Because of the inclusion of patients with non-measurable disease, intent-to-treat response rates could not be assessed.
At each visit, patients completed a questionnaire consisting of 30 questions, such as “Did pain interfere with daily activities?
The answers from the 30 questions were converted into 15 subscales, that were scored from 0 to The global health status subscale was derived from two questions about the patient’s sense of general well being in the past week.
The results as summarized in Table 4 are based on patients’ worst post-baseline scores. In Study 1, a multivariate analysis and univariate analyses of the individual subscales were performed and corrected for multivariate testing. Patients receiving irinotecan reported significantly better caamptosar for the global health status, on two of five functional subscales, and on four of nine symptom subscales.
As expected, patients receiving irinotecan noted significantly more diarrhea than those receiving best supportive care. Packave Study 2, the multivariate analysis on all 15 subscales did not indicate a statistically significant difference between irinotecan and infusional 5-FU.
The subscale scores of each patient were collected at each visit until the patient dropped out of the study. It is usually transient and only infrequently is severe. It may be accompanied by symptoms of rhinitis, increased salivation, miosis, lacrimation, diaphoresis, flushing, and intestinal hyperperistalsis that can cause abdominal cramping.
Patients with severe diarrhea should cam;tosar carefully monitored and given fluid and electrolyte replacement if they become dehydrated. Routine administration of a colony-stimulating factor CSF is not necessary, but physicians may wish to consider CSF use in individual patients experiencing significant neutropenia. Irinotecan was teratogenic in rats at doses greater than 1. Teratogenic effects included a variety of external, visceral, and insett abnormalities.
There are no adequate and well-controlled studies of irinotecan in pregnant women. If the insertt is used during pregnancy, or if the patient becomes pregnant while receiving this drug, the patient should be apprised of the potential hazard to the fetus.
Care of Intravenous Site: Care should be taken to avoid canptosar, and the infusion site should be monitored for signs of inflammation. Should extravasation occur, flushing the site with sterile water and applications of ice are recommended. It is recommended that patients receive premedication with antiemetic agents. Physicians should also consider providing patients with an antiemetic regimen packge. Treatment of Cholinergic Symptoms: Prophylactic or therapeutic administration of 0.
These symptoms are expected to occur more frequently with higher irinotecan doses.

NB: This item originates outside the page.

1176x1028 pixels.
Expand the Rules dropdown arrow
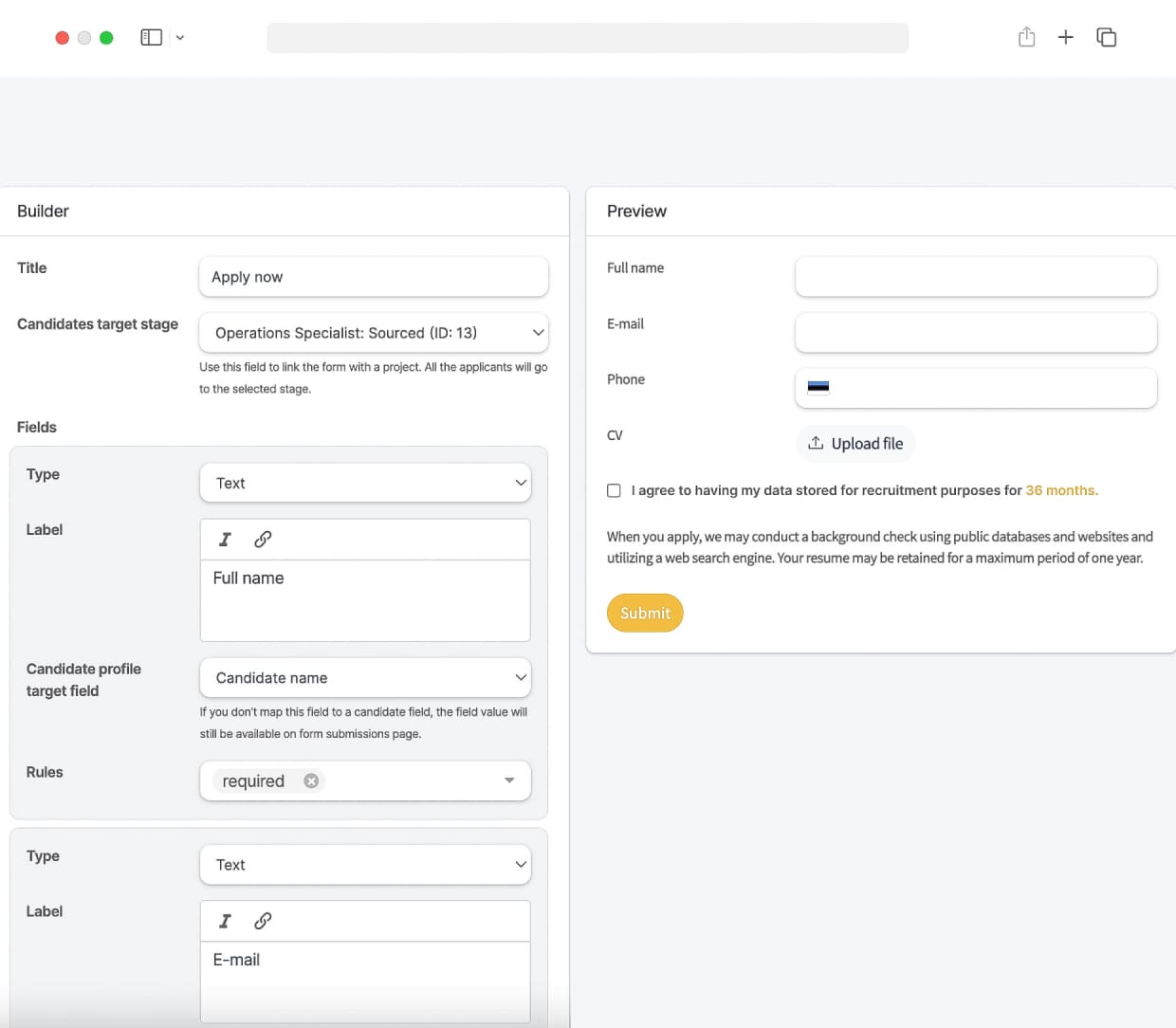[x=509, y=780]
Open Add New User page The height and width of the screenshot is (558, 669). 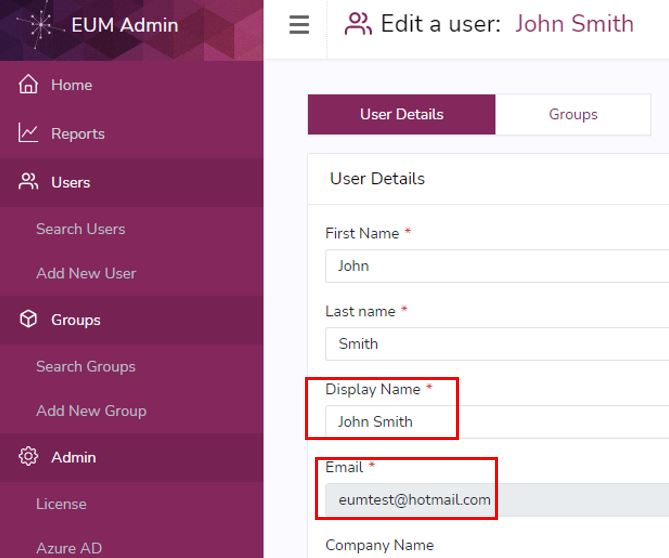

Camptosar® (Irinotecan) – GlobalRPH
Patients at Particular Risk: However in clinical trials of the weekly dosage schedule, it has been noted that patients with modestly elevated baseline serum total bilirubin levels 1. An association between baseline bilirubin elevations and an increased risk of late diarrhea has not been observed in studies of the weekly dosage schedule.
Patients and patients’ caregivers should be informed of the expected toxic effects of CAMPTOSAR, particularly of its gastrointestinal manifestations, such as nausea, vomiting, and diarrhea. Each patient should be instructed to have loperamide readily available and to begin treatment for late diarrhea generally occurring more than 24 hours after administration of CAMPTOSAR at the first episode of poorly formed or loose stools or the earliest onset of bowel movements more frequent than normally expected for the patient.
One dosage regimen for loperamide used in clinical trials consisted of the following Note: This dosage regimen exceeds the usual dosage recommendations for loperamide. During the night, the patient may take 4 mg of loperamide every 4 hours.